The Day I Shot Cupid
- First edition
- Author: Jennifer Love Hewitt
- Cover artist: Laura Klynstra (design) Catherine Addis (illustration)
- Language: English
- Genre: Relationship Advice
- Publisher: Voice
- Publication date: March 23, 2010
- Publication place: United States
- Media type: Print (Hardcover, Paperback) e-Book (Kindle) Audio Book (CD)
- Pages: 208
- ISBN: 978-1-4013-4112-1

= The Day I Shot Cupid =

Dating-advice book

The Day I Shot Cupid: Hello, My Name Is Jennifer Love Hewitt and I'm a Love-aholic (commonly abbreviated to The Day I Shot Cupid) is a bestselling dating-advice book by Jennifer Love Hewitt published March 23, 2010. The book tells of Hewitt's personal dating experiences and gives advice to both men and women on dating life and what to look for in a partner.

==Development==
Hewitt has often been described as a 'serial dater' in the media and after many publicized relationships, rumors, and break-ups, she revealed that she was planning on writing a relationship book. She has said she wanted to set the record straight on her love-life and talk about the rumors in a personal and honest way. Hewitt said in interviews that the name of the book came to her after she did some research about the god of desire (Cupid) and discovered that in the original myth, after being scorned by love, Cupid didn't shoot people with arrows to make them fall in love, he shot them with poison arrows to make them fall out of love. Hewitt felt that she needed to 'shoot' Cupid to get him to stop.

Throughout writing the book, Hewitt was dating Ghost Whisperer co-star Jamie Kennedy. He wrote a chapter in the book where he writes that men usually prefer women with curves and 'booty', perhaps in relation to Hewitt's much publicized retaliation about the criticism of her weight by the media in 2007. She and Kennedy later broke off their year-long relationship just before she began doing promotional tours and appearances for the book. She joked about this in some promotional interviews, saying "It wasn't ideal timing. Here's my relationship book and I'm single".

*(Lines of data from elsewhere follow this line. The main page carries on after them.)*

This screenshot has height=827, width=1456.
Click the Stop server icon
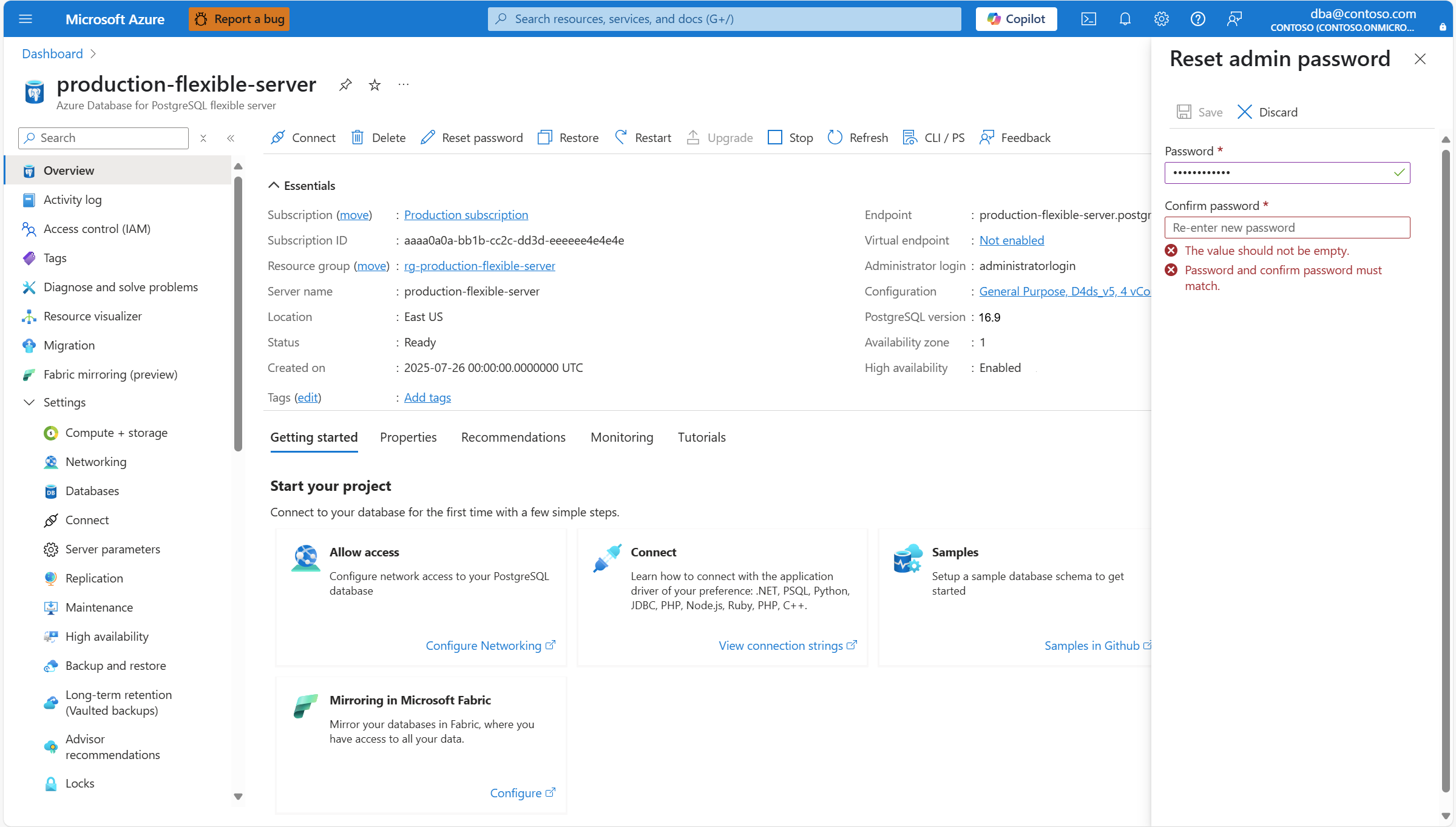click(x=775, y=138)
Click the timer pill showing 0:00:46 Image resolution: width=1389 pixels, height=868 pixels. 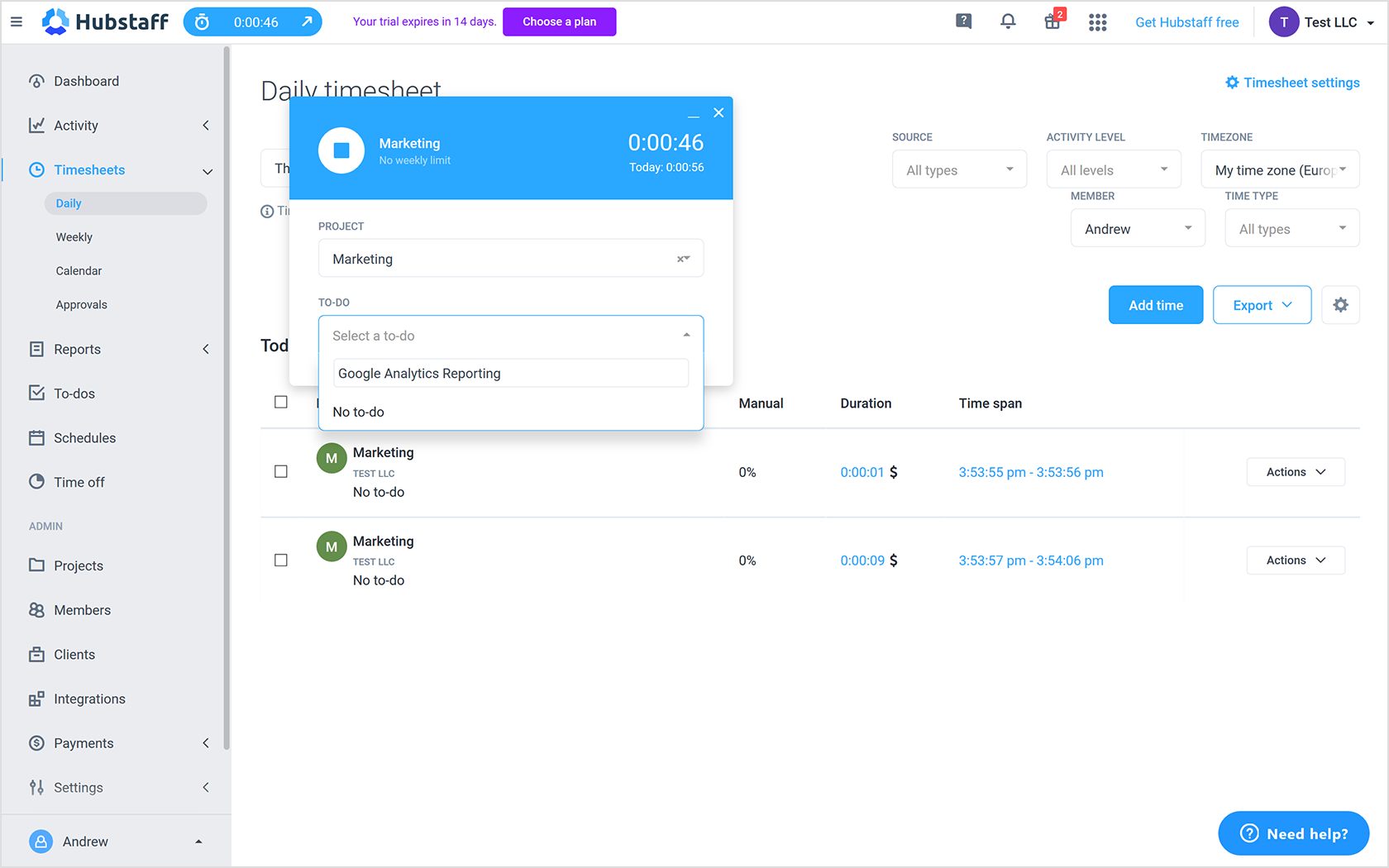coord(252,21)
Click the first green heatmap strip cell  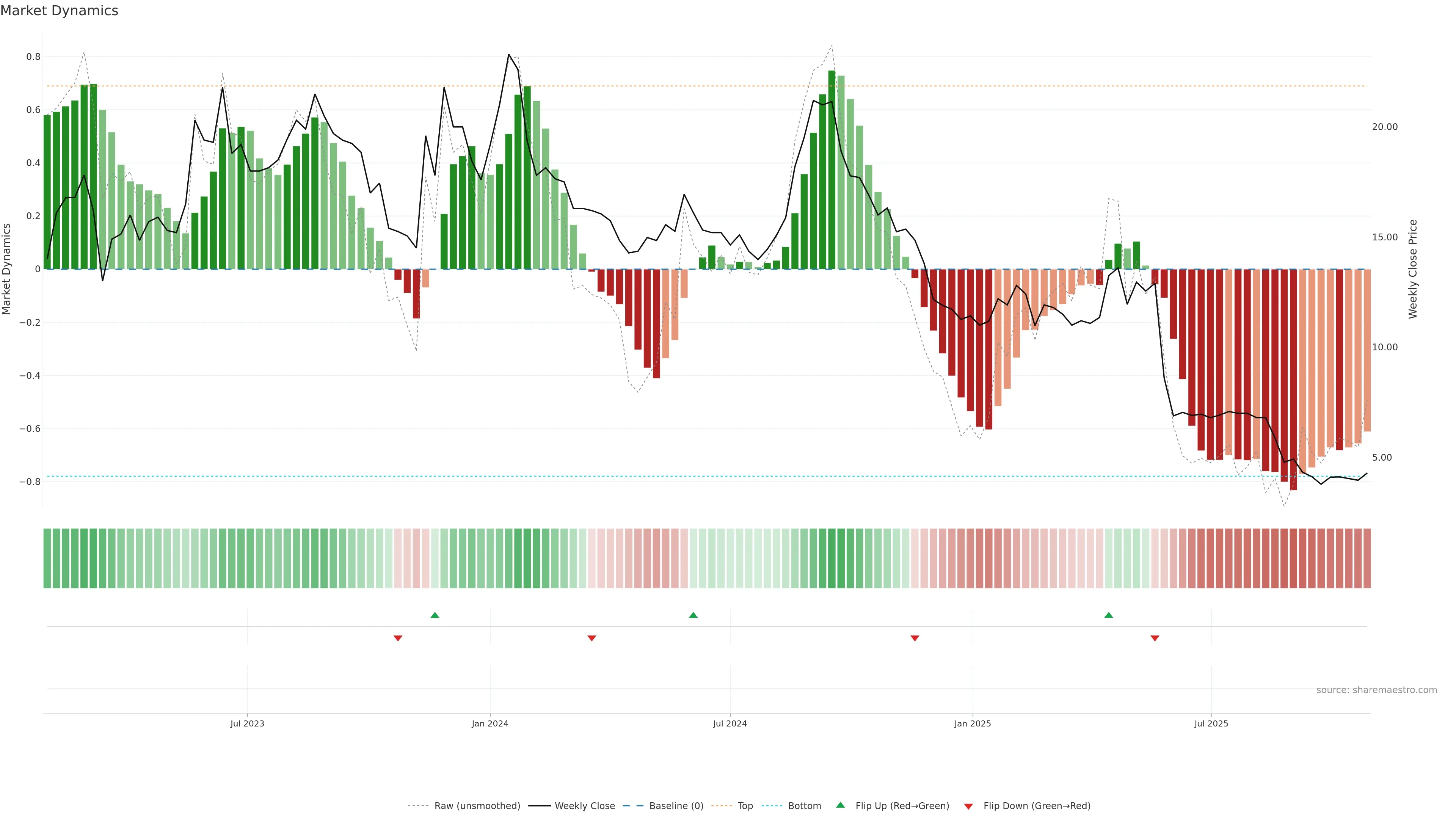coord(47,559)
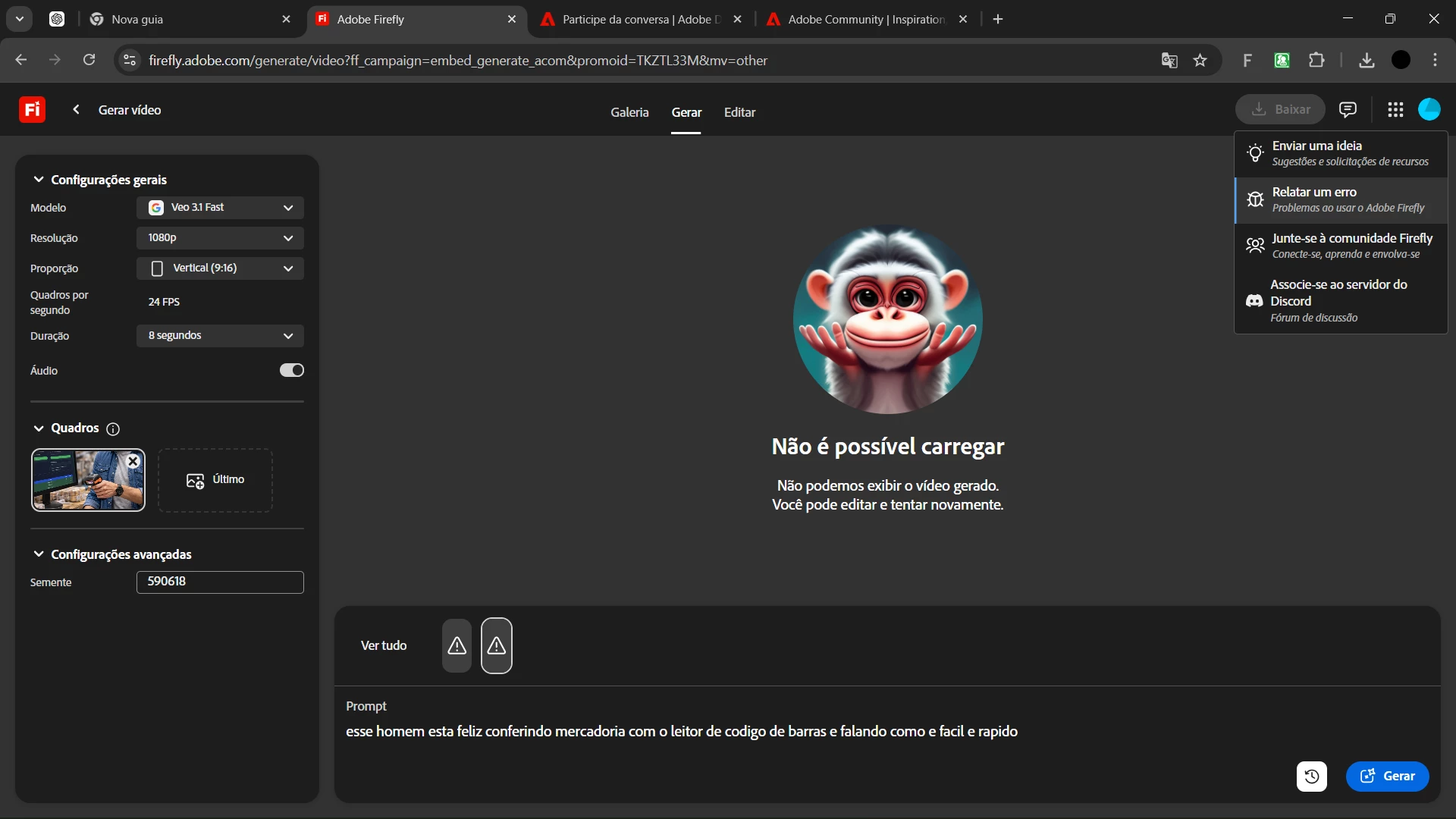Collapse the Configurações gerais section
This screenshot has height=819, width=1456.
point(39,180)

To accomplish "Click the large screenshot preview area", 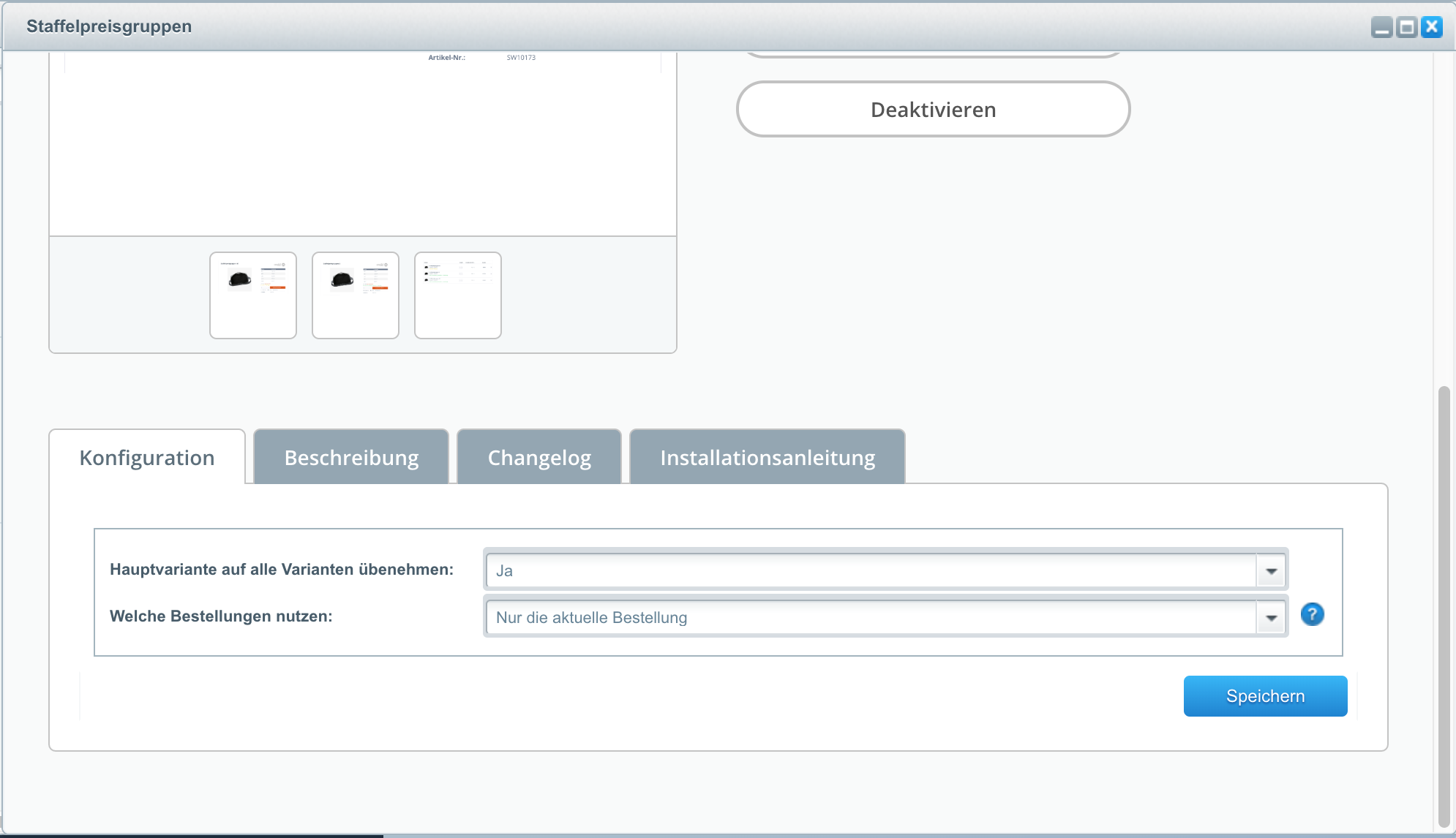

In June 2011, Hewitt announced on Twitter that she was in the process of writing another book. Although no specific details were released, she stated that writing was "going well" and that she was excited about the project.

==Cover==
The cover features an image of a cartoon version of Hewitt kneeling down in a sleek dress. The title art shows a fallen Cupid slumped over his name after being shot in the back with Hewitt's metaphorical arrow. The back cover features a picture of Jennifer, and the front and back flaps feature a brief synopsis of both the book and Hewitt respectively.

==Promotion==
Hewitt undertook a large promotional campaign leading up to the book's release. She was interviewed by many TV networks and talk-shows in the U.S. During the interviews she stressed that "despite what your pre-conceived notion about what my life is like or what people have written about me, I am just a girl like you."

While promoting the book during a January 2010, interview on Lopez Tonight, Hewitt said that there is a chapter in it about "vajazzling" (decorating a woman's pubis with crystals or rhinestones). She said it looked "cute", revealed that she was currently vajazzled with "hot pink" crystals and recommended to all women that they should also try it and see how it can raise their confidence. This became a big internet hit with the video going viral, widespread news coverage and the term "vajazzling" becoming one of the most searched terms on Google the next day.

==Reception==
The book has received mixed to positive reviews from critics. Helium.com gave the book a positive review, saying "Jennifer Love Hewitt’s book provides some good guidelines for those that need to work on clarifying their relationship desires before trying to establish their relationships". Talesofwhimsy.com said the book was "charming, honest, zany, and real", adding that "This book is pure fun. I want a copy for my coffee table and single cousin". Crushable.com gave the book a mixed review, mentioning that "Hewitt is a trite and terrible writer - no getting around that - but she makes some good points". The book was commercially successful upon its release, becoming a New York Times bestseller within a week.